液体組成物における揮発性液剤の含有量は、50質量%以上であることが好ましく、55質量%以上であることがより好ましく、60質量%以上であることが更に好ましい。また、95質量%以下であることが好ましく、94質量%以下であることがより好ましく、93質量%以下であることが更に好ましい。液体組成物における揮発性液剤の含有量は、50質量%以上95質量%以下であることが好ましく、55質量%以上94質量%以下であることがより好ましく、60質量%以上93質量%以下であることが更に好ましい。この割合で液体組成物中に揮発性液剤を含有させることで、静電スプレー法を行うときに液体組成物を十分に揮発させることができ、皮膚又は爪の表面に繊維を含む被膜を形成することができる。
また、エタノールは、揮発性の高さと形成される繊維の感触の観点から、揮発性液剤の全量に対して、50質量%以上であることが好ましく、65質量%以上であることが更に好ましく、80質量%以上であることが一層好ましい。また100質量%以下であることが好ましい。エタノールは揮発性液剤の全量に対して、50質量%以上100質量%以下であることが好ましく、65質量%以上100質量%以下であることが更に好ましく、80質量%以上100質量%以下であることが一層好ましい。
また、液体組成物は、繊維形成用水不溶性ポリマーを含むことが好ましい。繊維形成用水不溶性ポリマーは、揮発性液剤に溶解することが可能な物質である。ここで、溶解するとは20℃において分散状態にあり、その分散状態が目視で均一な状態、好ましくは目視で透明又は半透明な状態であることをいう。

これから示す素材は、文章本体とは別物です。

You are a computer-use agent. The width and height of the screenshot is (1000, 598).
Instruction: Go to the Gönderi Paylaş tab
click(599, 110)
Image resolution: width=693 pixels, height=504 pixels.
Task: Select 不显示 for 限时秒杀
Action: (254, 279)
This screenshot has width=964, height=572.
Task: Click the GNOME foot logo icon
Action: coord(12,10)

繊維形成用水不溶性ポリマーとしては、揮発性物質に可溶で、水に対して不溶なポリマーである。本明細書において「水溶性ポリマー」とは、1気圧・23℃の環境下において、ポリマー1gを秤量したのちに、10gのイオン交換水に浸漬し、24時間経過後、浸漬したポリマーの0.5g以上が水に溶解する性質を有するものをいう。一方、本明細書において「水不溶性ポリマー」とは、1気圧・23℃の環境下において、ポリマー1g秤量したのちに、10gのイオン交換水に浸漬し、24時間経過後、浸漬したポリマーの0.5g以上が溶解しない性質を有するもの、言い換えれば溶解量が0.5g未満の性質を有するものをいう。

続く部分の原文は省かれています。